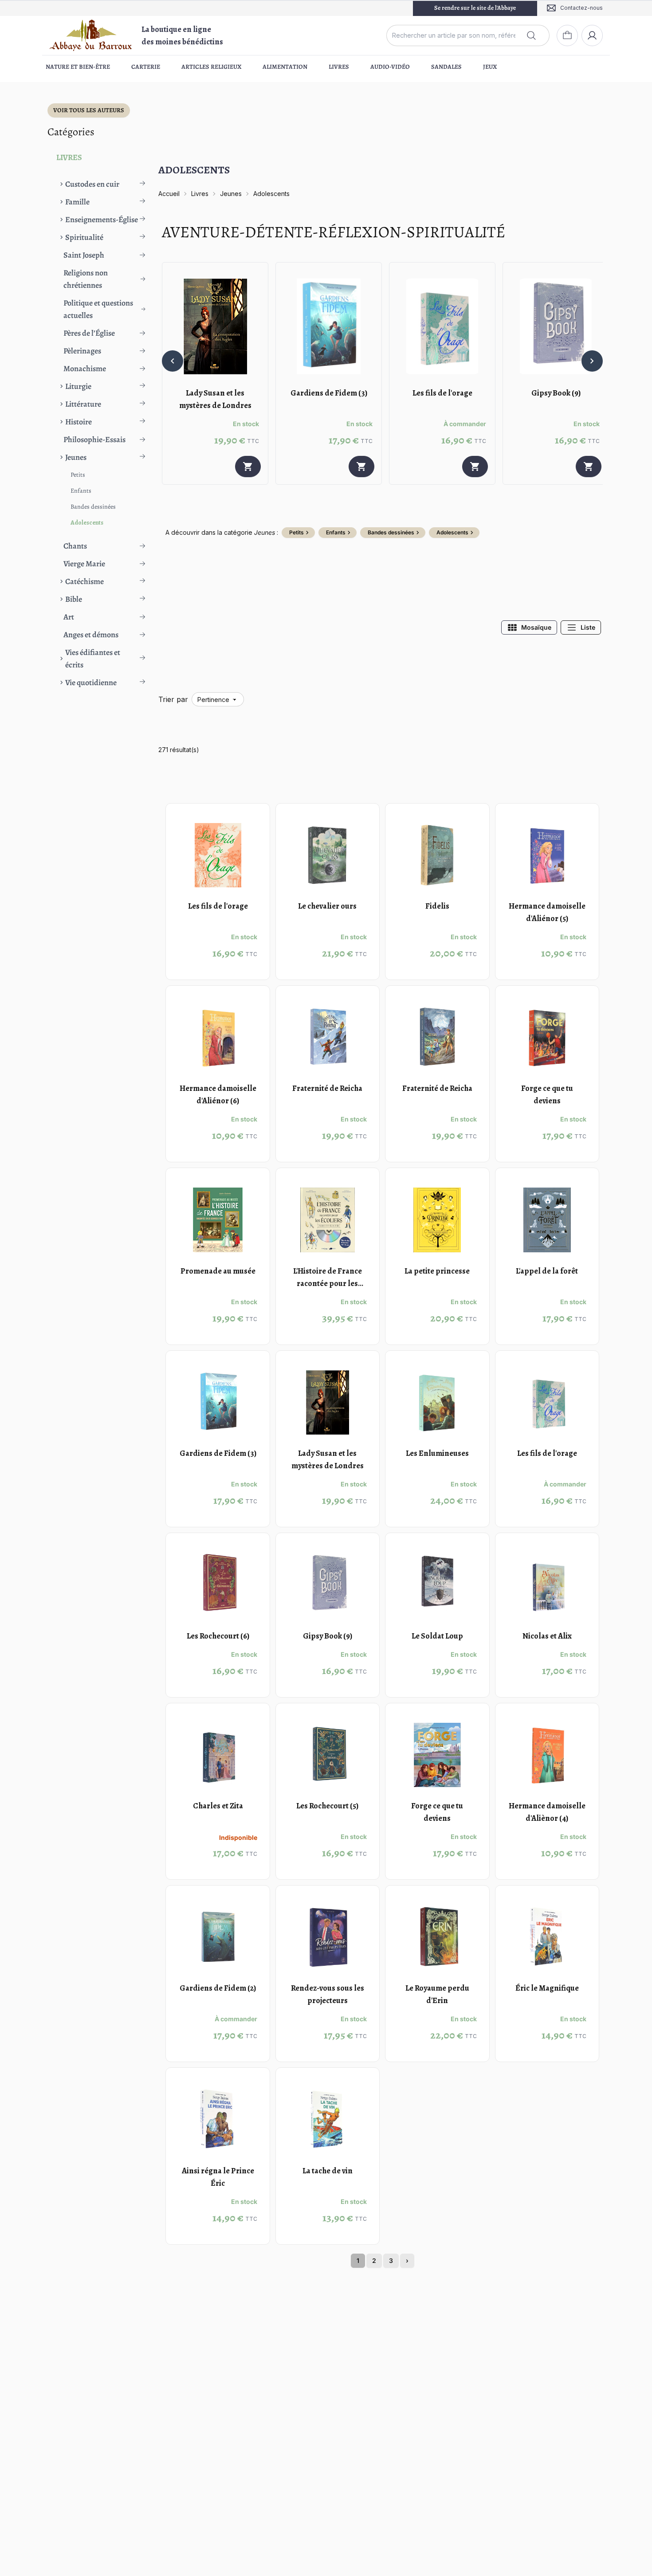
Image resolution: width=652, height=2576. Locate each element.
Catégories (70, 132)
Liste (588, 627)
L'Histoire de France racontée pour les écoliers (327, 1283)
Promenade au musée (218, 1271)
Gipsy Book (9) (556, 393)
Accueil (169, 193)
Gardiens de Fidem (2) (218, 1988)
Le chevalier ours (327, 906)
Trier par (173, 699)
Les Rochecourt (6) (218, 1636)
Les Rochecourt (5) (327, 1805)
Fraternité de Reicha (327, 1088)
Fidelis (437, 906)
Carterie (145, 67)
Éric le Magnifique (547, 1988)
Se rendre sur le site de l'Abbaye (475, 8)
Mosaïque (536, 627)
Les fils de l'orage (442, 393)
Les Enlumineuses (437, 1453)
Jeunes (231, 193)
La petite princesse (437, 1271)
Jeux (490, 67)
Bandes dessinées (93, 506)
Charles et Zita (218, 1805)
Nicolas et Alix (547, 1636)
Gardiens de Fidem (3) (329, 393)
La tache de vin (327, 2170)
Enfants (81, 490)
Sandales (446, 67)
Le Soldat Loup (437, 1636)
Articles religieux (211, 67)
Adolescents (87, 522)
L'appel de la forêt (547, 1271)
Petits (78, 475)
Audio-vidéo (390, 67)
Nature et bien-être (78, 67)
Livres (339, 67)
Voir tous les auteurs (88, 110)
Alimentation (285, 67)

Problem statement> Omit the pictures. Output every record above word for word.

Response to the task>
Image resolution: width=652, height=2576. Locate each element.
Catégories (70, 132)
Liste (588, 627)
L'Histoire de France racontée pour les écoliers (327, 1283)
Promenade au musée (218, 1271)
Gipsy Book (9) (556, 393)
Accueil (169, 193)
Gardiens de Fidem (2) (218, 1988)
Le chevalier ours (327, 906)
Trier par (173, 699)
Les Rochecourt (6) (218, 1636)
Les Rochecourt (5) (327, 1805)
Fraternité de Reicha (327, 1088)
Fidelis (437, 906)
Carterie (145, 67)
Éric le Magnifique (547, 1988)
Se rendre sur le site de l'Abbaye (475, 8)
Mosaïque (536, 627)
Les fils de l'orage (442, 393)
Les Enlumineuses (437, 1453)
Jeunes (231, 193)
La petite princesse (437, 1271)
Jeux (490, 67)
Bandes dessinées (93, 506)
Charles et Zita (218, 1805)
Nicolas et Alix (547, 1636)
Gardiens de Fidem (3) (329, 393)
La tache de vin (327, 2170)
Enfants (81, 490)
Sandales (446, 67)
Le Soldat Loup (437, 1636)
Articles religieux (211, 67)
Adolescents (87, 522)
L'appel de la forêt (547, 1271)
Petits (78, 475)
Audio-vidéo (390, 67)
Nature et bien-être (78, 67)
Livres (339, 67)
Voir tous les auteurs (88, 110)
Alimentation (285, 67)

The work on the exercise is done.